The accompanying Mac app helps make up for some of the limitations of the mobile app. Namely the inability to download texts or Facebook messages. Even with the desktop app it takes quite a few steps, but it’s almost a relief that it does because it’d be a lot more worrisome if downloading an entire text history were a one-click process.

That brings us to security, which is definitely a major concern when you’re storing the relationships in the cloud that are most dear and private to you.

“We don’t look at anyone’s data, obviously. It’s all encrypted so it’s designed as a safety deposit box,” said Cherdabayev. “We’re never going to sell user data.”

Cherdabayev further said that since the company is based in Dublin, Ireland, its under more legal constraints in regards to user data than they would be if they were U.S. based.

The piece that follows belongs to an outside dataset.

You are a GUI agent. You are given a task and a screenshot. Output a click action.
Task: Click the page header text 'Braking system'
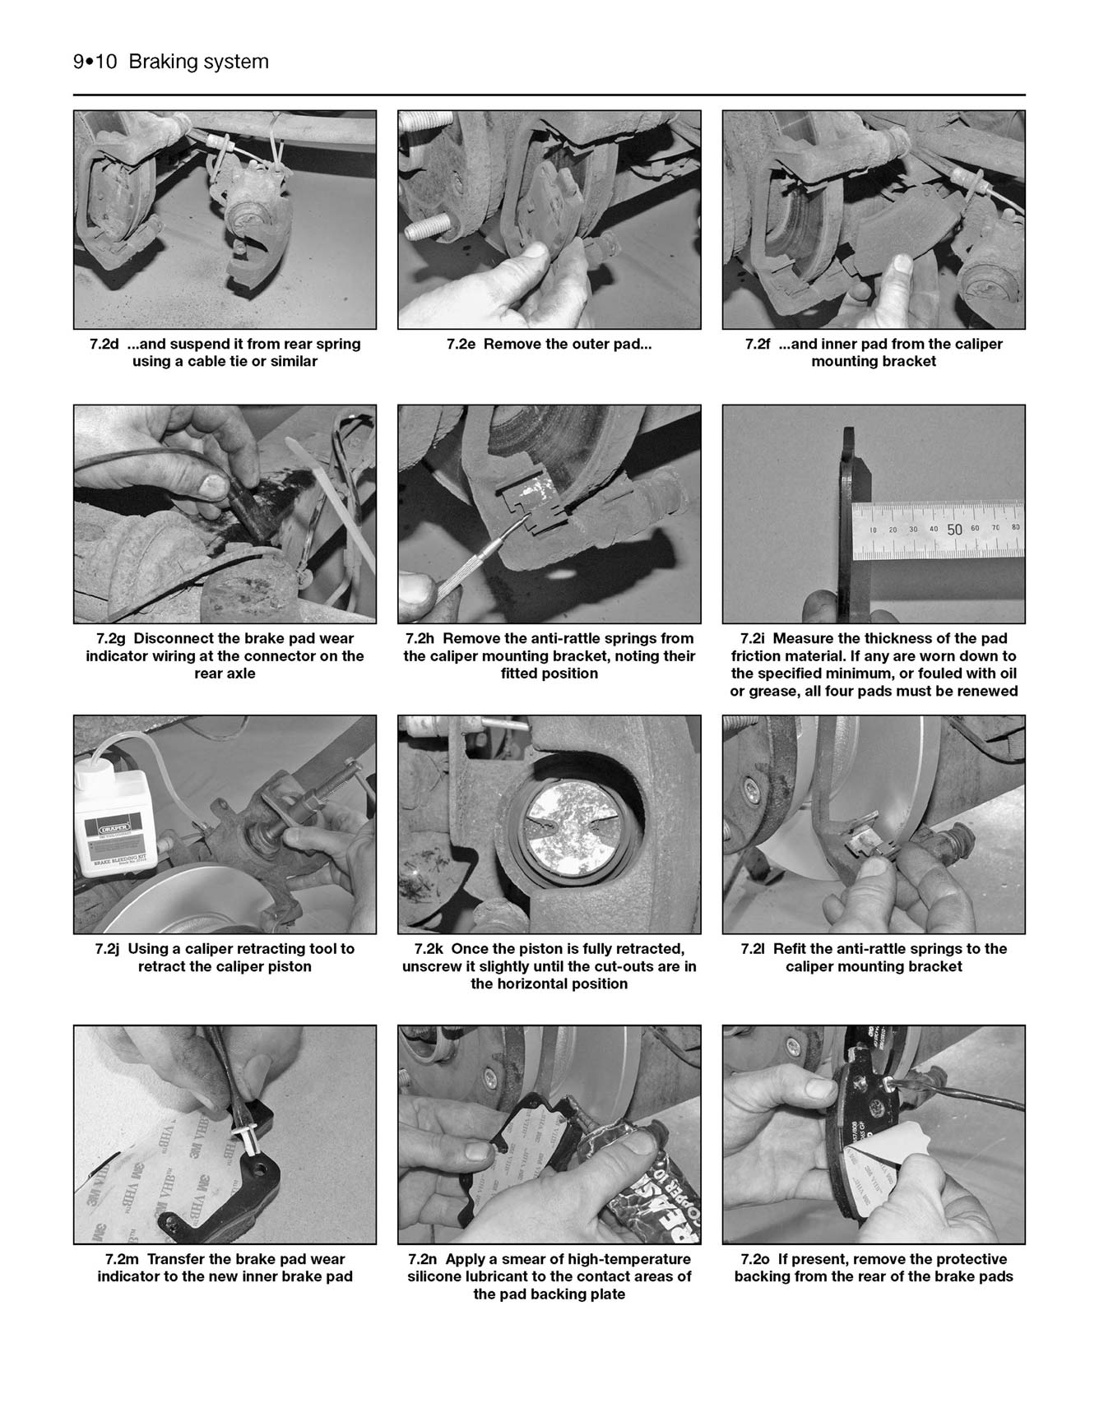(x=198, y=62)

Security concerns aside, the app offers some cool analytic features new to this 2.0 version that are actually pretty interesting to check out, assuming you add more than one person into your library, which might be a lot to assume given how much time it takes. Once you do, however, you’re presented with a “social timeline” that charts your communications and can give you insights into your friendships and their timings.

The app has free and paid tiers, the difference being free users are able to upload just 10 profiles to the app, which is frankly a lot, especially if you’re just uploading past flames, but maybe it’s not for you. Hey, I’m not judging. Paid tiers offering varying levels of storage cost between $10 and $20 per year so nothing too pricey.

This is definitely an app for people who are more organized than I am, but there certainly are those people in my generation and this app will give them all of the categorization tools they desire to preserve their friendships in zeroes and ones.